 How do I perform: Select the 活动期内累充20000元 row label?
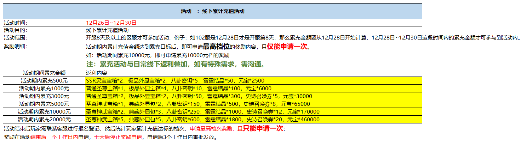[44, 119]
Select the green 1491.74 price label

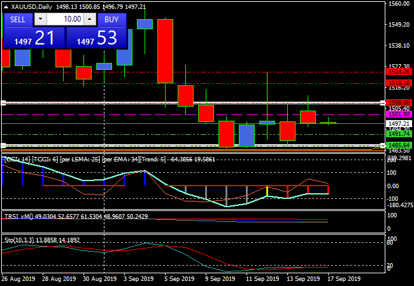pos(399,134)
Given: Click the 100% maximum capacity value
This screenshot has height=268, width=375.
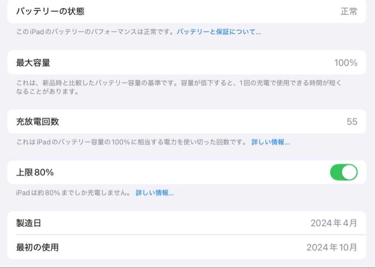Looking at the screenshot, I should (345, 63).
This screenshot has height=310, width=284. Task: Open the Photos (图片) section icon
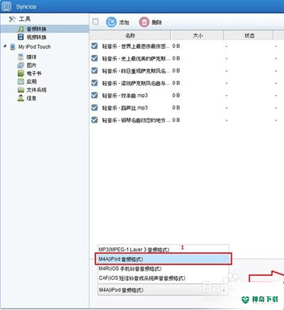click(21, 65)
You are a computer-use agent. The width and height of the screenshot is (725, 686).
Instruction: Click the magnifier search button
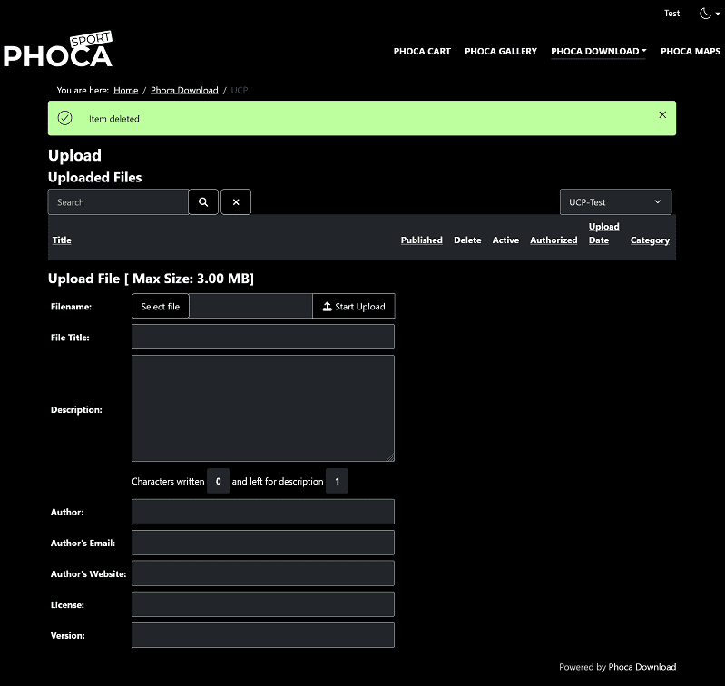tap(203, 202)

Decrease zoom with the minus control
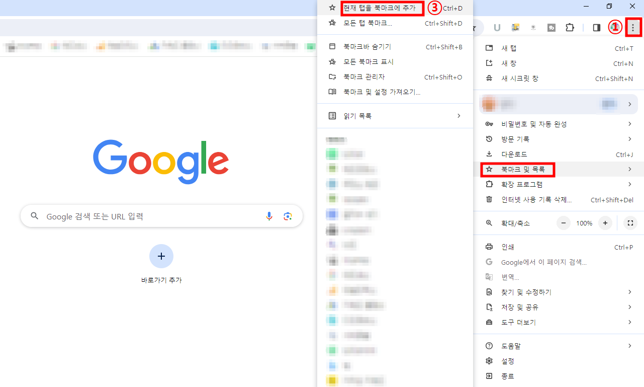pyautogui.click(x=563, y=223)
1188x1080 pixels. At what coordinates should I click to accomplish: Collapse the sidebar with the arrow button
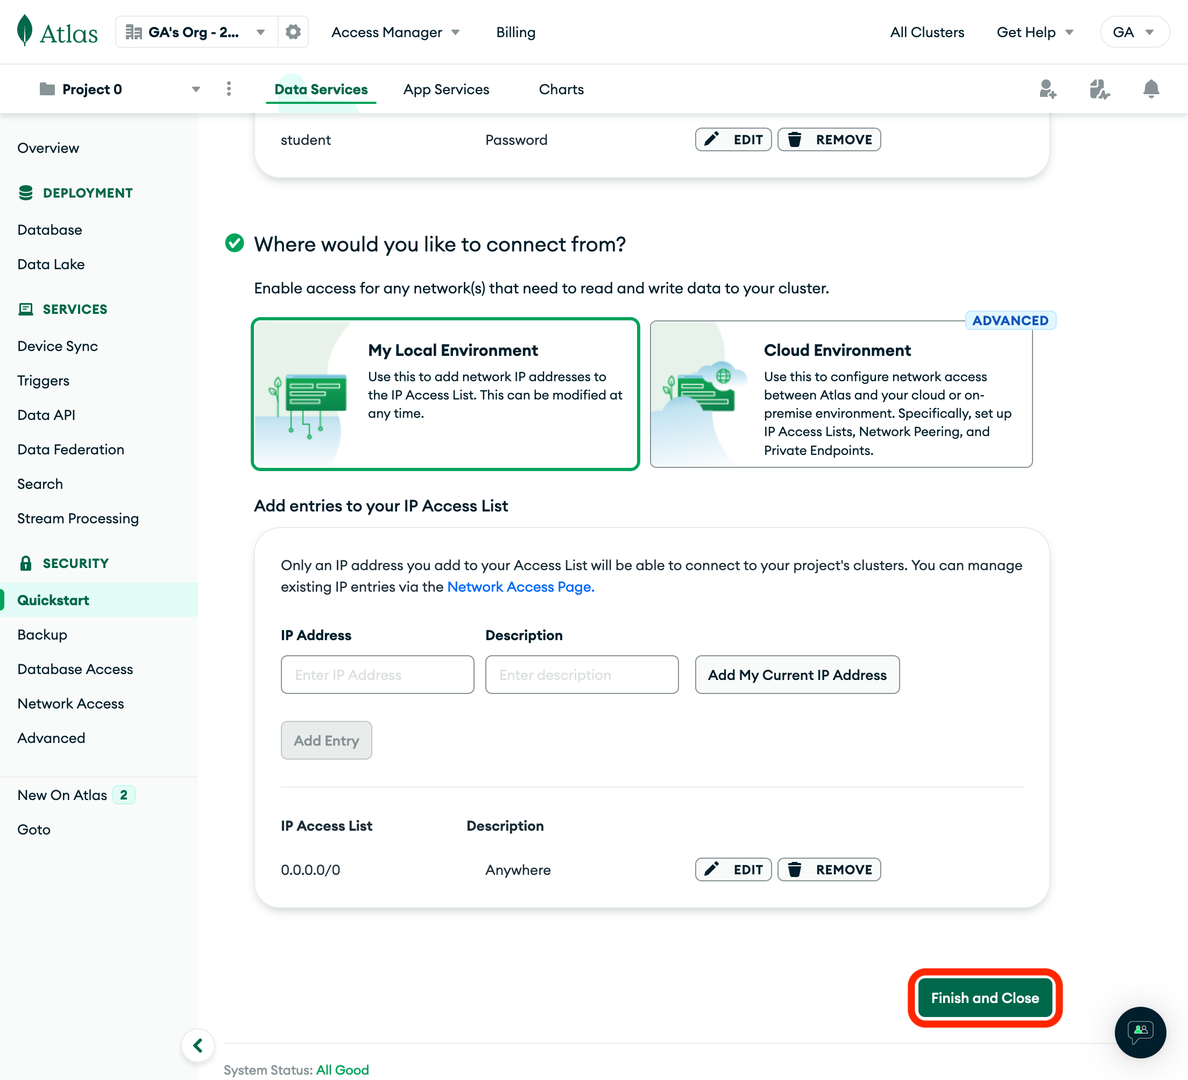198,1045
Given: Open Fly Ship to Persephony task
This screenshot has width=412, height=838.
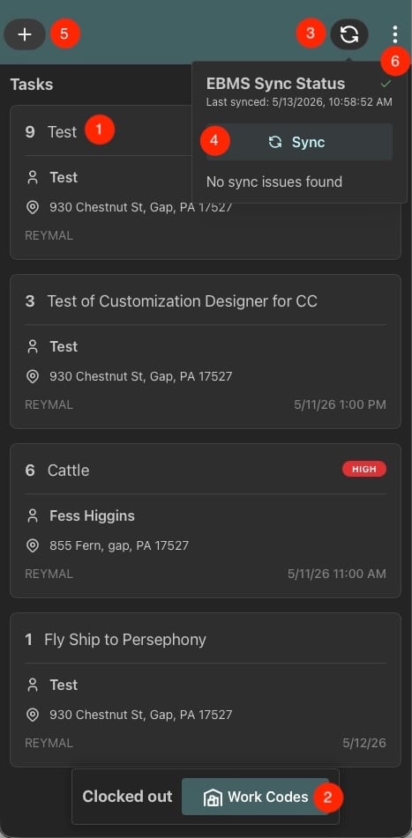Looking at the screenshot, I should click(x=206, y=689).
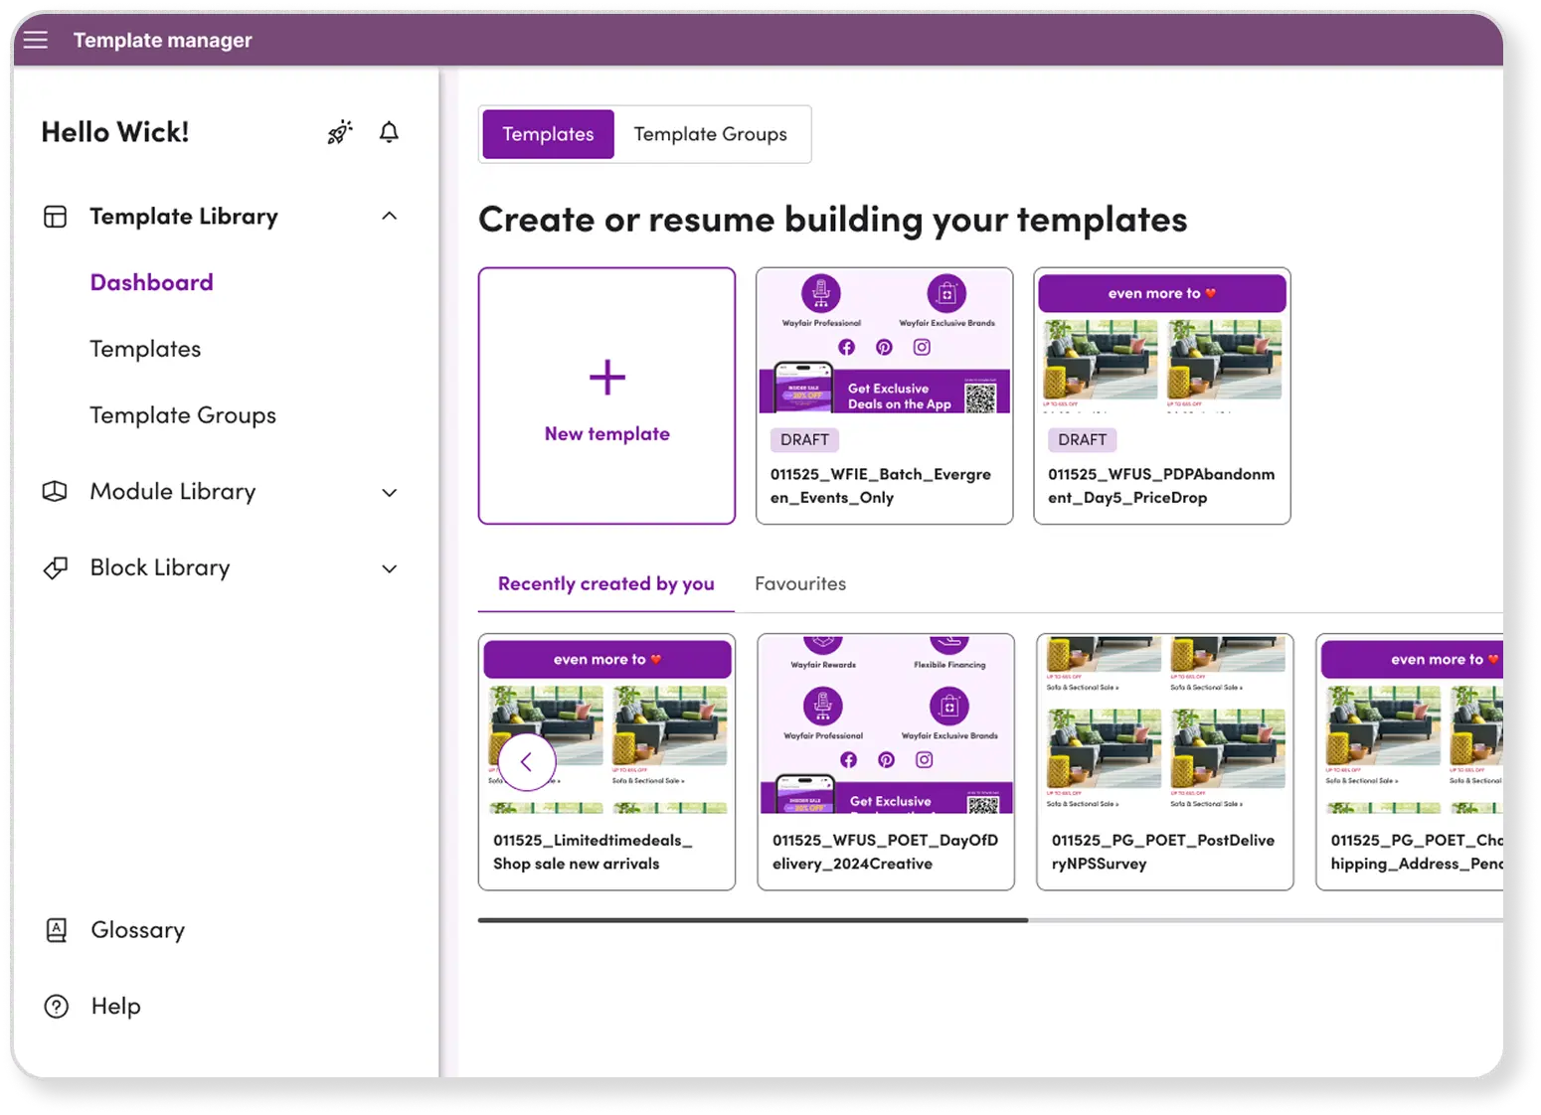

|---|

SET EXERCISE. Extract the rows above word for word, from the beginning through the line containing "click(21, 65)", including that line. Leave the pictures out of your answer.

EXERCISE RESPONSE.
 How do I perform: Select the 活动期内累充20000元 row label?
[44, 119]
Select the green 1491.74 price label

pos(399,134)
Given: Click the 100% maximum capacity value
This screenshot has height=268, width=375.
Looking at the screenshot, I should (345, 63).
This screenshot has height=310, width=284. Task: Open the Photos (图片) section icon
click(21, 65)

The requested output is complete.